The changing climate and increasing atmospheric greenhouse gas (GHG) concentrations are projected to accelerate multiple threats, including more severe storms, droughts, and heat waves, further sea level rise, more frequent and severe storm surge damage, and acidification of the oceans (USGCRP 2014). Beyond the sorts of gradual changes we have already experienced, global warming raises additional threats of large-scale changes, either changes to the global climate system, such as the disappearance of late-summer Arctic sea ice and the melting of large glacial ice sheets, or ecosystem impacts of climate change, such as critical endangerment or extinction of a large number of species.

Emissions of GHGs such as carbon dioxide (CO2) generate a cost that is borne by present and future generations, that is, by people other than those generating the emissions. These costs, or economic damages, include costs to health, costs from sea level rise, and damage from increasingly severe storms, droughts, and wildfires.

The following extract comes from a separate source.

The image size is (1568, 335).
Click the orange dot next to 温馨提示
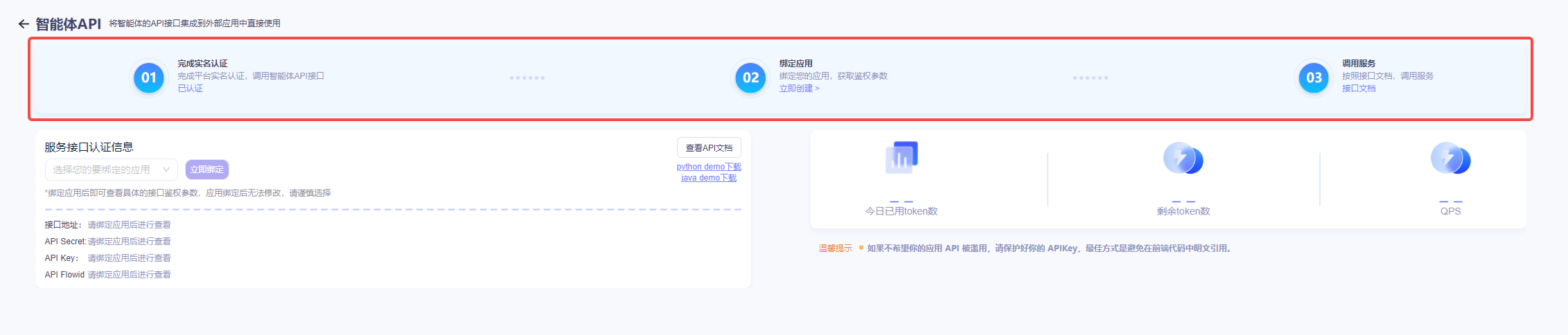[861, 248]
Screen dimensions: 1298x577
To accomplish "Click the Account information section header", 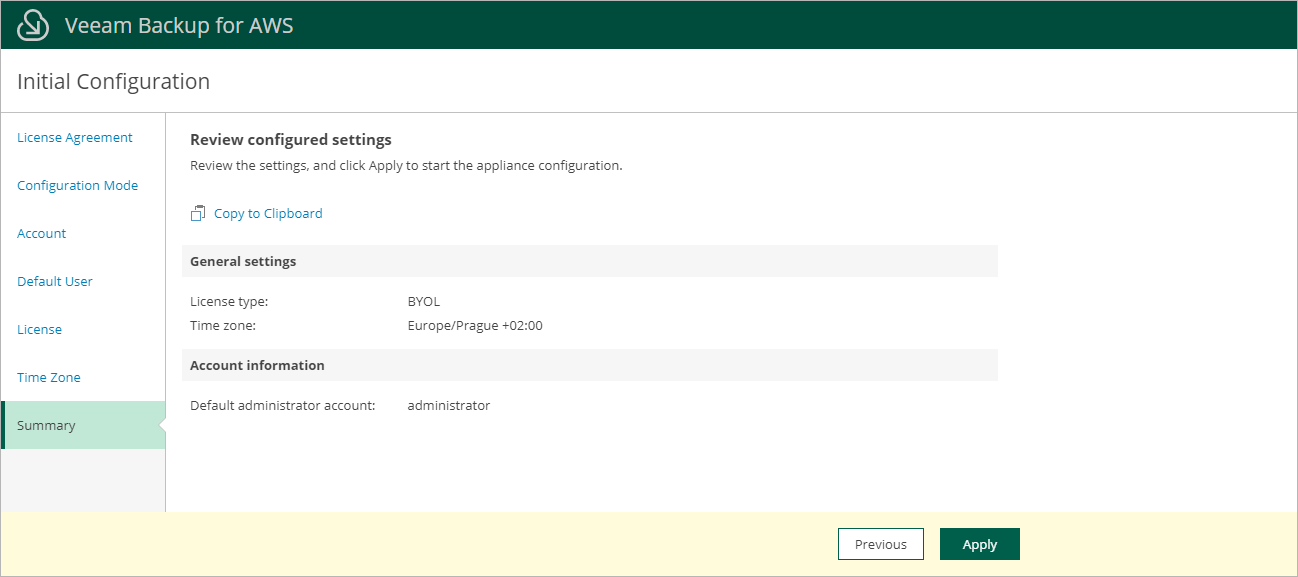I will pyautogui.click(x=257, y=365).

These costs are not reflected in the price of those emissions. In economists’ jargon, emitting CO2 generates a negative externality and thus a market failure. Because the price of CO2 emissions does not reflect its true costs, market forces alone are not able to solve the problem of climate change. As a result, without policy action, there will be more emissions and less investment in emissions-reducing technology than there would be if the price of emissions reflected their true costs.

This report examines the cost of delaying policy actions to stem climate change, and reaches two main conclusions. First, delaying action is costly. If a policy delay leads to higher ultimate CO2 concentrations, then that delay produces persistent additional economic damages caused by higher temperatures, more acidic oceans, and other consequences of higher CO2 concentrations. Moreover, if delay means that the policy, when implemented, must be more stringent to meet a given target, then it will be more costly.

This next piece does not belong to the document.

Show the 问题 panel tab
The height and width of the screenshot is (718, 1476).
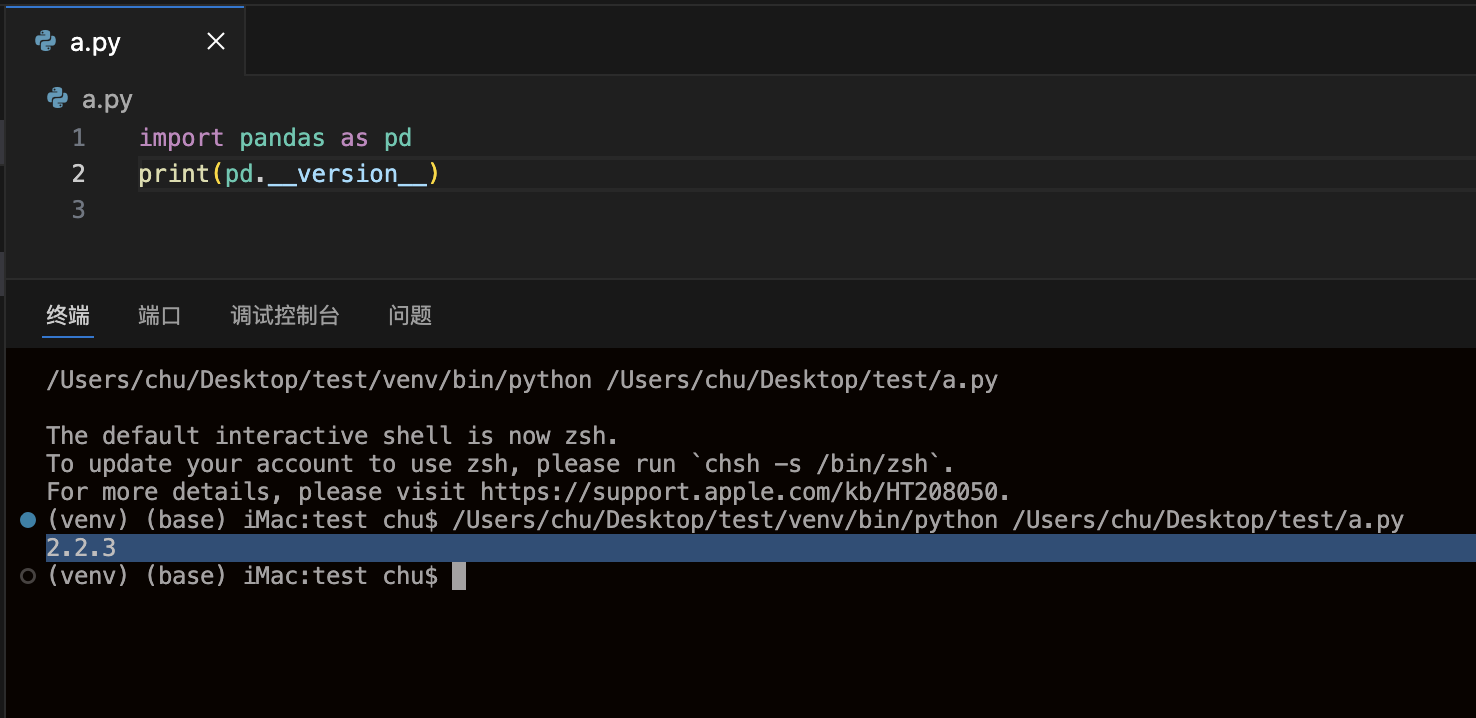[410, 316]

Second, uncertainty about the most severe, irreversible consequences of climate change adds urgency to implementing climate policies now that reduce GHG emissions. In fact, climate policy can be seen as climate insurance taken out against the most damaging potential consequences of climate change—consequences so severe that these events are sometimes referred to as climate catastrophes. The possibility of climate catastrophes leads to taking prudent steps now to sharply reduce the chances that they occur.

The costs of inaction underscore the importance of taking meaningful steps today towards reducing carbon emissions. An example of such a step is the Environmental Protection Agency’s (EPA) proposed rule (2014) to regulate carbon pollution from existing power plants. By adopting economically efficient mechanisms to reduce emissions over the coming years, this proposed rule would generate large positive net benefits, which EPA estimates to be in the range of $27 - 50 billion annually in 2020 and $49 - 84 billion in 2030. These benefits include benefits to health from reducing particulate emissions as well as benefits from reducing CO2 emissions.